To evaluate the expression of the BRAF V600E mutated protein and its association with activation of the mammalian target of rapamycin (mTOR) pathway, immunophenotype and clinical characteristics in GNTs, Prabowo et al., investigated a cohort of 174 GNTs. The presence of BRAF V600E mutations was detected by direct DNA sequencing and BRAF V600E immunohistochemical detection. Expression of BRAF-mutated protein was detected in 38/93 (40.8%) gangliogliomas (GGs), 2/4 (50%) desmoplastic infantile gangliogliomas (DIGs) and 23/77 (29.8%) dysembryoplastic neuroepithelial tumors (DNTs) by immunohistochemistry.
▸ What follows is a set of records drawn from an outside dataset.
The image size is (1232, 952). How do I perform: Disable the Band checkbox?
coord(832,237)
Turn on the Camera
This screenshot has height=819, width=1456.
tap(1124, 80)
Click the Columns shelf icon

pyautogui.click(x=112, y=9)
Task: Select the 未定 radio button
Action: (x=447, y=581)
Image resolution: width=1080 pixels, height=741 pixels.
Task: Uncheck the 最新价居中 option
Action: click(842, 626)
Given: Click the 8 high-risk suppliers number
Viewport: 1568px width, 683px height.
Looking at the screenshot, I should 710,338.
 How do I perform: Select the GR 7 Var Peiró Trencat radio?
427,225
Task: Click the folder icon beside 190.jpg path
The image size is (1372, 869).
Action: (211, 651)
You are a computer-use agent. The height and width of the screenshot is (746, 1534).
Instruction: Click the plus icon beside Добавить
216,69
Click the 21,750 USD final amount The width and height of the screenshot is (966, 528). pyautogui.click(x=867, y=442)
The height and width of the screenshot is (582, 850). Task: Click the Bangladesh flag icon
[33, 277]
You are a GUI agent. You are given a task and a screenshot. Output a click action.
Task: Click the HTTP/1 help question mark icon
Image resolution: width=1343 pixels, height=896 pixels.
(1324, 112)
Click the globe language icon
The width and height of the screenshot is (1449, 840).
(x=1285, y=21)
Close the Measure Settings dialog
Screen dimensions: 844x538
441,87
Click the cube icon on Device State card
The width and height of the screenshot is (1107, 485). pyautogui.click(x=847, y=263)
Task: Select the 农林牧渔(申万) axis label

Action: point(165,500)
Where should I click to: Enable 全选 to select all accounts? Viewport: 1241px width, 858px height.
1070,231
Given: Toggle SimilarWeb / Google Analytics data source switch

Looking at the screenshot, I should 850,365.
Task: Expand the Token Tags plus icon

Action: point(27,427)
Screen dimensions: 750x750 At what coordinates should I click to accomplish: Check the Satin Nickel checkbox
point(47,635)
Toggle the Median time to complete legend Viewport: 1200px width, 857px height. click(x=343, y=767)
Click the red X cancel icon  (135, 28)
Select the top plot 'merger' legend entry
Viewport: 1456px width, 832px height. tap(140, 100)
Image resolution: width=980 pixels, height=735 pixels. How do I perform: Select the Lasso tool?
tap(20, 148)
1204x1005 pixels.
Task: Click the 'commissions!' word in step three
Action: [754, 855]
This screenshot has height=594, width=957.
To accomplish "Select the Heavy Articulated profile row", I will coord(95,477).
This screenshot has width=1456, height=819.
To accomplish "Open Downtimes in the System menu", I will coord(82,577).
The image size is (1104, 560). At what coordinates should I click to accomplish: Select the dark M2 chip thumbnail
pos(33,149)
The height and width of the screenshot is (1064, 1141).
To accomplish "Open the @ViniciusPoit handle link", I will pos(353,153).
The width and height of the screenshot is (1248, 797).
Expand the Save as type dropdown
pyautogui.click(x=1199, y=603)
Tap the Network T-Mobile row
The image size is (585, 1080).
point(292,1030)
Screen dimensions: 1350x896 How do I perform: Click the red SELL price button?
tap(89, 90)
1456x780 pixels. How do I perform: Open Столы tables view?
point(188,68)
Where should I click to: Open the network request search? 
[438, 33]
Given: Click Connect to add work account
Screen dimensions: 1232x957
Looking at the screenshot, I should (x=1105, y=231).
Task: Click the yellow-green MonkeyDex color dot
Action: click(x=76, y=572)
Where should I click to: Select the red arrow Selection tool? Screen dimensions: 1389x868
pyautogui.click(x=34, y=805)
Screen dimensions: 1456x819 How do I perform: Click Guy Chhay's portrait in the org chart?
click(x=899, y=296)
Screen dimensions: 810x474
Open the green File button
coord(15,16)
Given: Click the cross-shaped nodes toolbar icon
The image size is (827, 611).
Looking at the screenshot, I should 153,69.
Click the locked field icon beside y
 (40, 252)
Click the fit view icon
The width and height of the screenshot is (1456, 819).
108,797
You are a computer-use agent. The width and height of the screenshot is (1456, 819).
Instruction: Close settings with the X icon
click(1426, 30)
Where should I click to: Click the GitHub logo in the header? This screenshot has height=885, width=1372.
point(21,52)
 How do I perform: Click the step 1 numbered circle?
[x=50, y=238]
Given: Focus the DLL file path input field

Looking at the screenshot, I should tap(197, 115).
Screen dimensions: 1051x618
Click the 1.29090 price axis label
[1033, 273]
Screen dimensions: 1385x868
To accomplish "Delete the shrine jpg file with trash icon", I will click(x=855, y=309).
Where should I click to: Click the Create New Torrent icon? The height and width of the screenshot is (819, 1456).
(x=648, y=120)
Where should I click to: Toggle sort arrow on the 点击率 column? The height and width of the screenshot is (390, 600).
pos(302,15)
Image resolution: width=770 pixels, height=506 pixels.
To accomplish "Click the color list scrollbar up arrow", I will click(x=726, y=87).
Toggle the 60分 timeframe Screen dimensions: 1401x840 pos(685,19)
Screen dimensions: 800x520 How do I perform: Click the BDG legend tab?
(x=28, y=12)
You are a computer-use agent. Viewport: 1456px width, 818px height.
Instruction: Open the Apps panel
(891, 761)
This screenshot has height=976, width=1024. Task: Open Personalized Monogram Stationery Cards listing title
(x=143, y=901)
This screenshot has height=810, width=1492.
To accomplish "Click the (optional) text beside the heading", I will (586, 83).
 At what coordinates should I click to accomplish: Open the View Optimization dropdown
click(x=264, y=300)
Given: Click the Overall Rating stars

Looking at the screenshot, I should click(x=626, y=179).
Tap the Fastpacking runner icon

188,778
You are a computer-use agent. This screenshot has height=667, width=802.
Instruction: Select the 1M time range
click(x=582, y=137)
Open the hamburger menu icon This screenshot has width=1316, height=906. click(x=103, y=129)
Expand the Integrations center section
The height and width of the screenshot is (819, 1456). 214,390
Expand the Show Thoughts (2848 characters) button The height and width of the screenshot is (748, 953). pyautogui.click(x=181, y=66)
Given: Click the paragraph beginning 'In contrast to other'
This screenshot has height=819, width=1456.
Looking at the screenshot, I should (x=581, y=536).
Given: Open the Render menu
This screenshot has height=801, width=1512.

In both GGs and DNTs, the presence of BRAF V600E mutation was significantly associated with the expression of CD34, phosphorylated ribosomal S6 protein (pS6; marker of mTOR pathway activation) in dysplastic neurons and synaptophysin (P < 0.05). In GGs, the presence of lymphocytic cuffs was more frequent in BRAF-mutated cases (31 vs. 15.8%; P=0.001). The expression of both BRAF V600E and pS6 was associated with a worse postoperative seizure outcome in GNT (P < 0.001). Immunohistochemical detection of BRAF V600E-mutated protein may be valuable in the diagnostic evaluation of these glioneuronal lesions and the observed association with mTOR activation may aid in the development of targeted treatment involving specific pathogenic pathways 7).